Records provided:
....

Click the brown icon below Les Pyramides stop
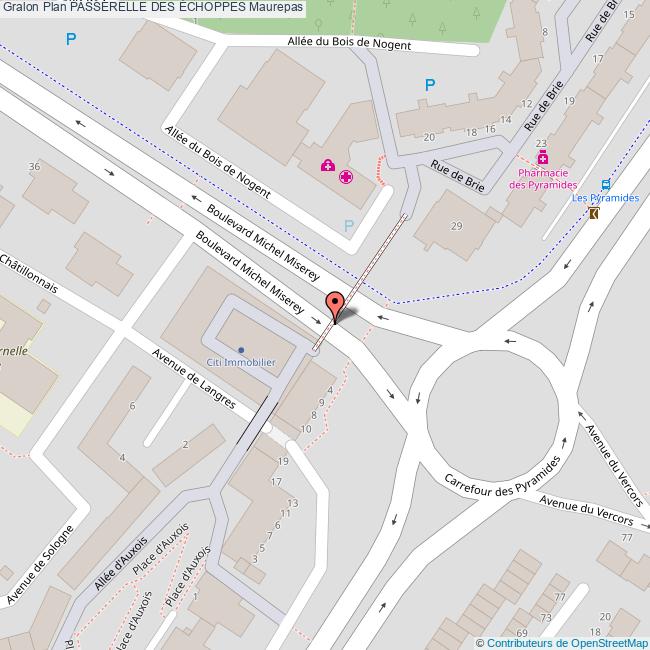 (594, 213)
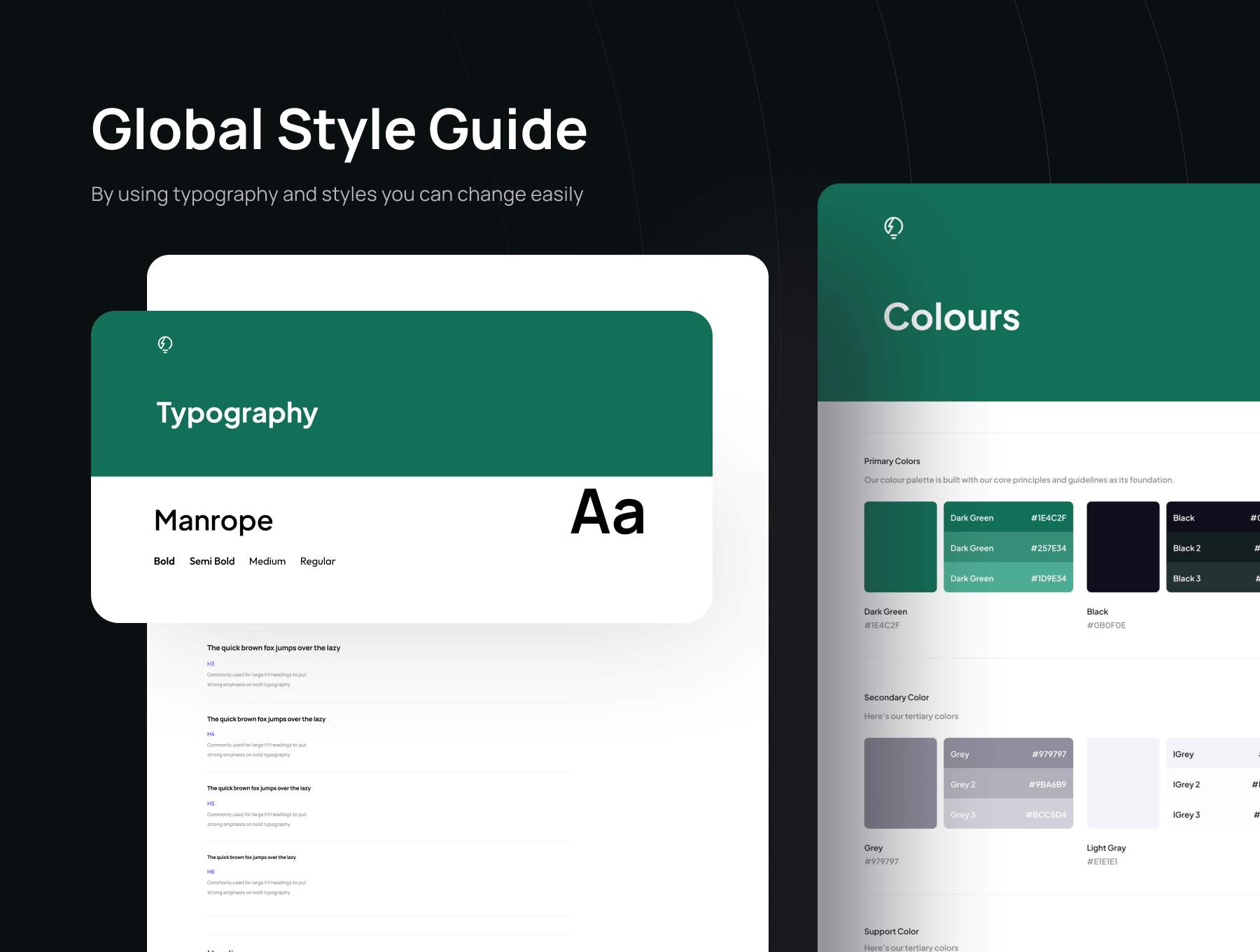Image resolution: width=1260 pixels, height=952 pixels.
Task: Select Dark Green #257E34 swatch row
Action: pyautogui.click(x=1007, y=548)
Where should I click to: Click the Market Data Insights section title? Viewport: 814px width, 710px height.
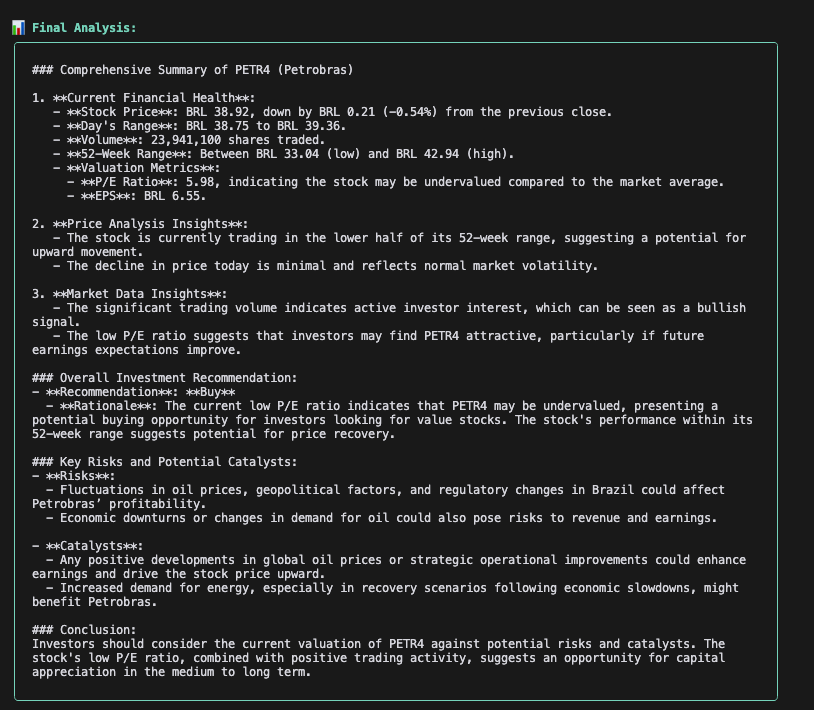tap(130, 294)
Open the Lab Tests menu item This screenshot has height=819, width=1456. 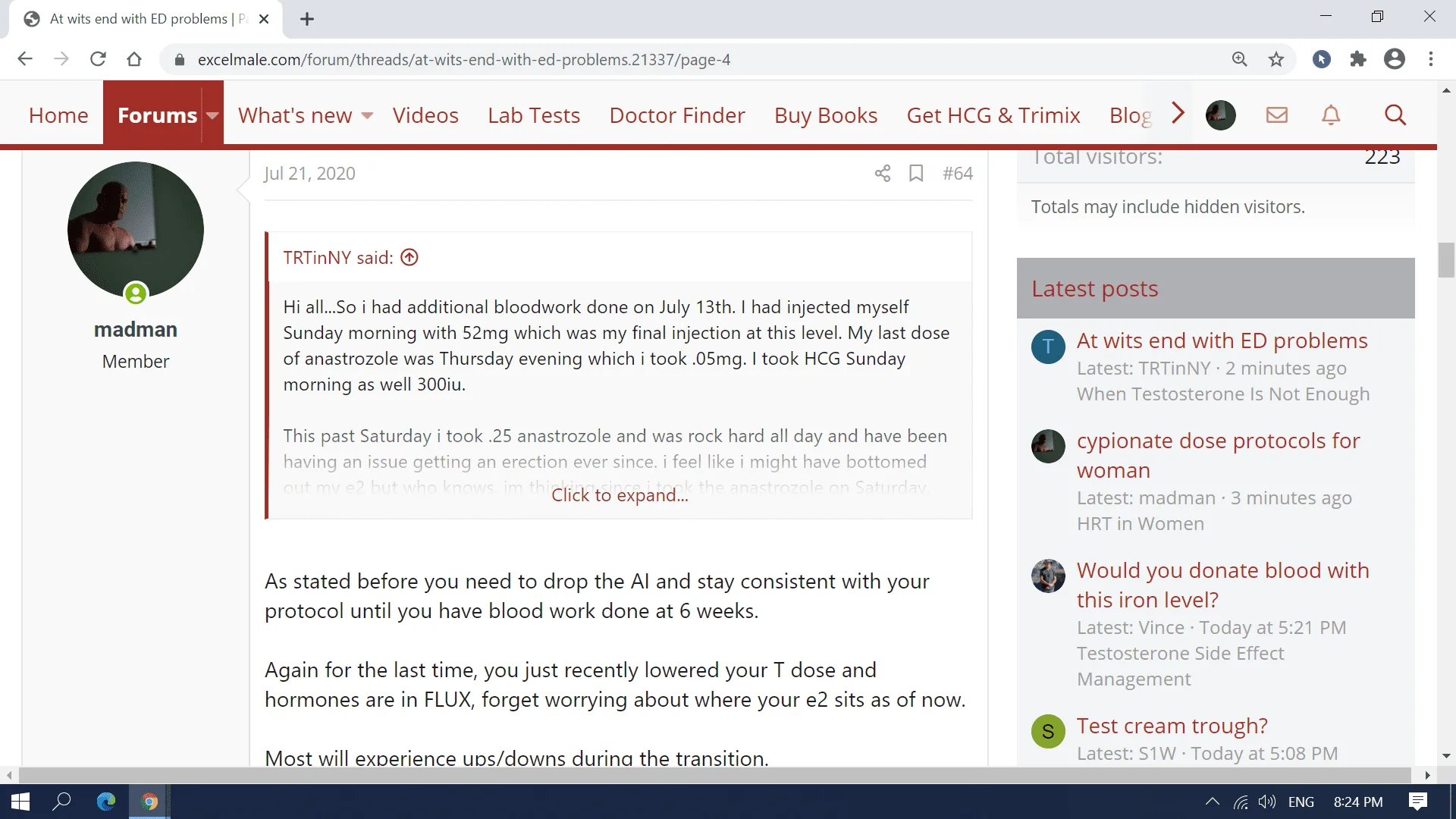point(534,115)
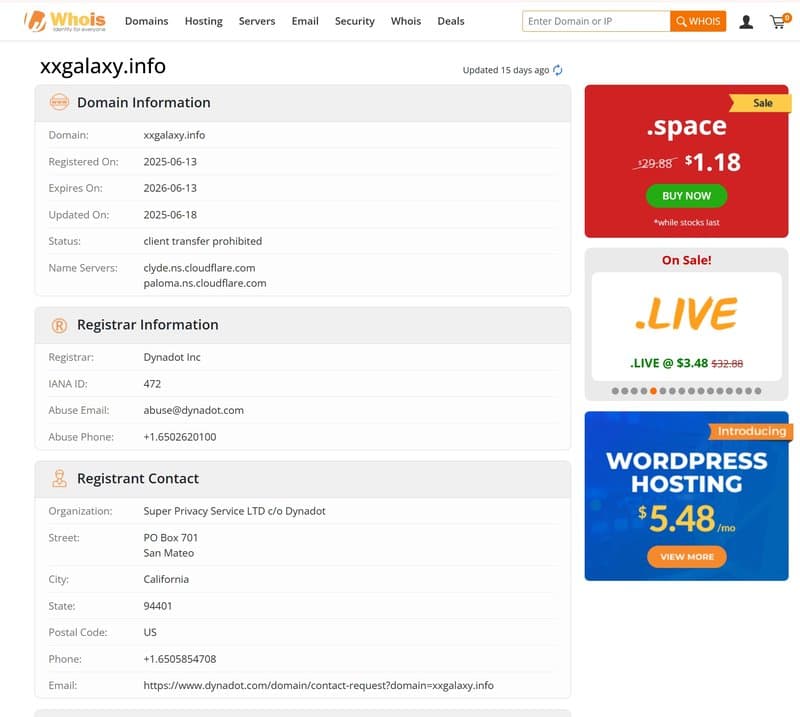Screen dimensions: 800x717
Task: Open the Hosting menu
Action: [203, 20]
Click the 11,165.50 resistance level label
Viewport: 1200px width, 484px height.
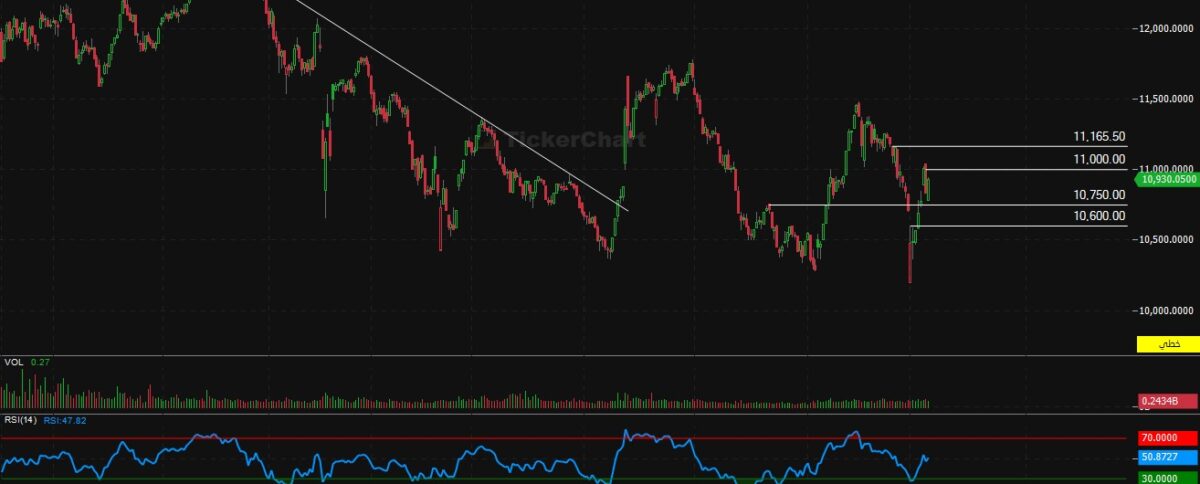coord(1099,136)
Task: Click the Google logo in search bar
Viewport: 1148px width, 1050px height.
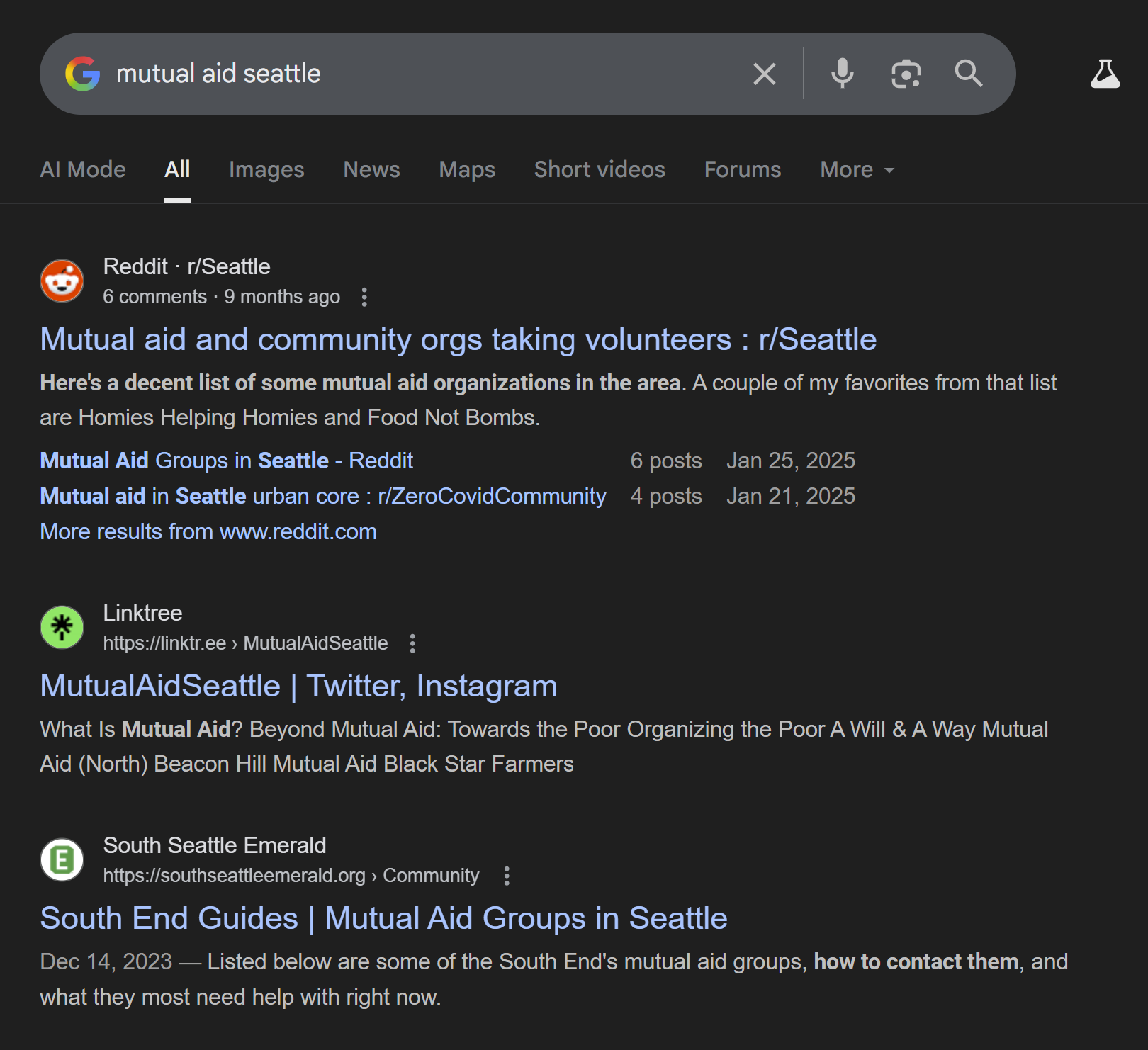Action: click(83, 74)
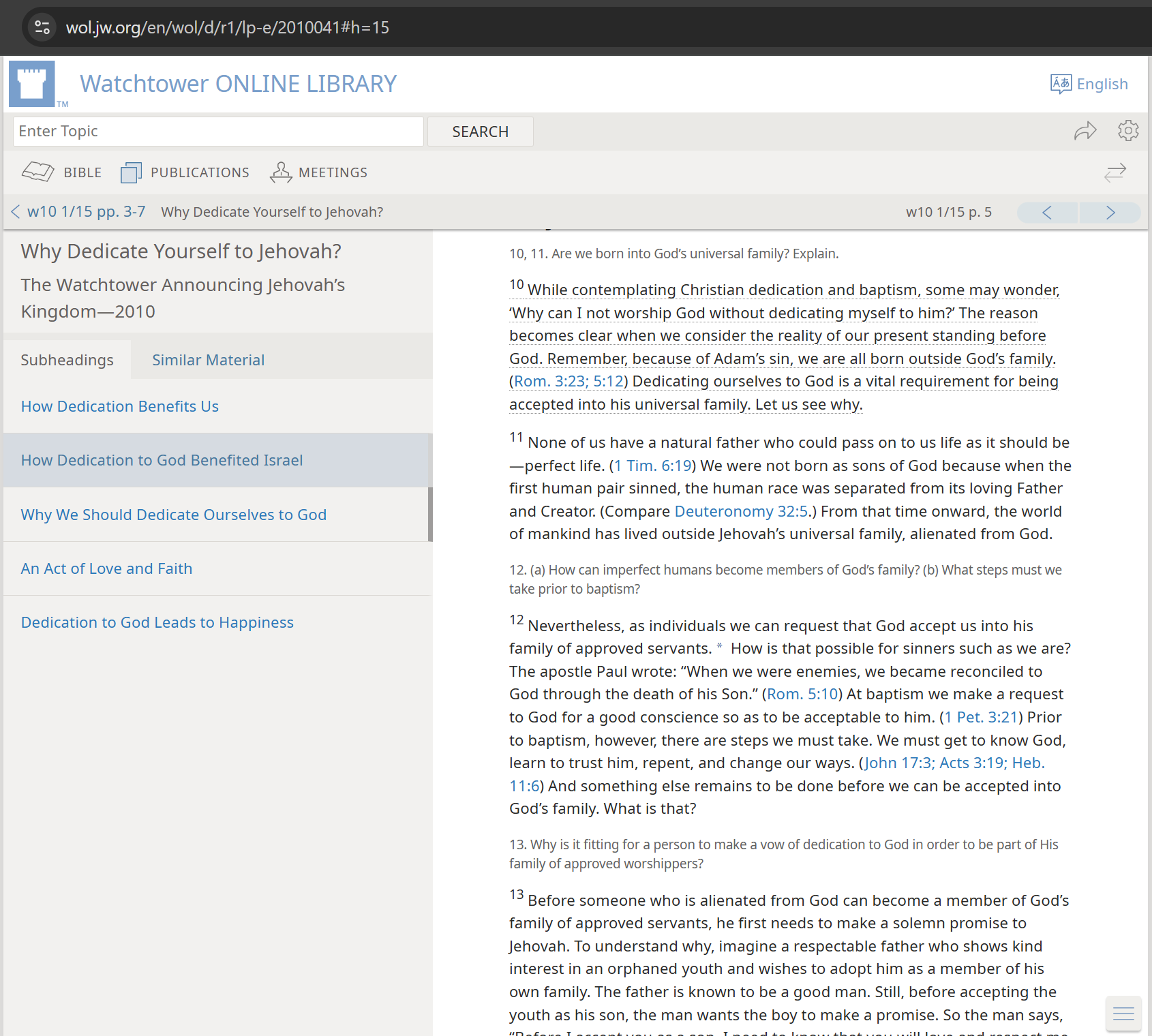Select the Subheadings tab

[67, 360]
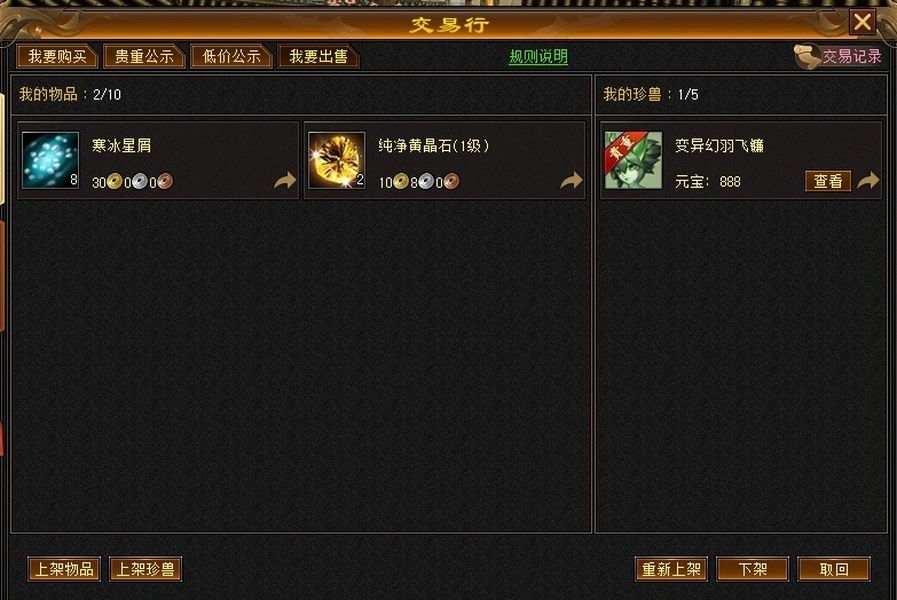This screenshot has height=600, width=897.
Task: Click the 取回 button
Action: pos(834,569)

....

Show every line of the records above that contains the word "Viewport", with case counting.

Where should I click to: Click the Market Data Insights section title? Viewport: 814px width, 710px height.
Viewport: 1200px width, 484px height.
Viewport: 1148px width, 1050px height.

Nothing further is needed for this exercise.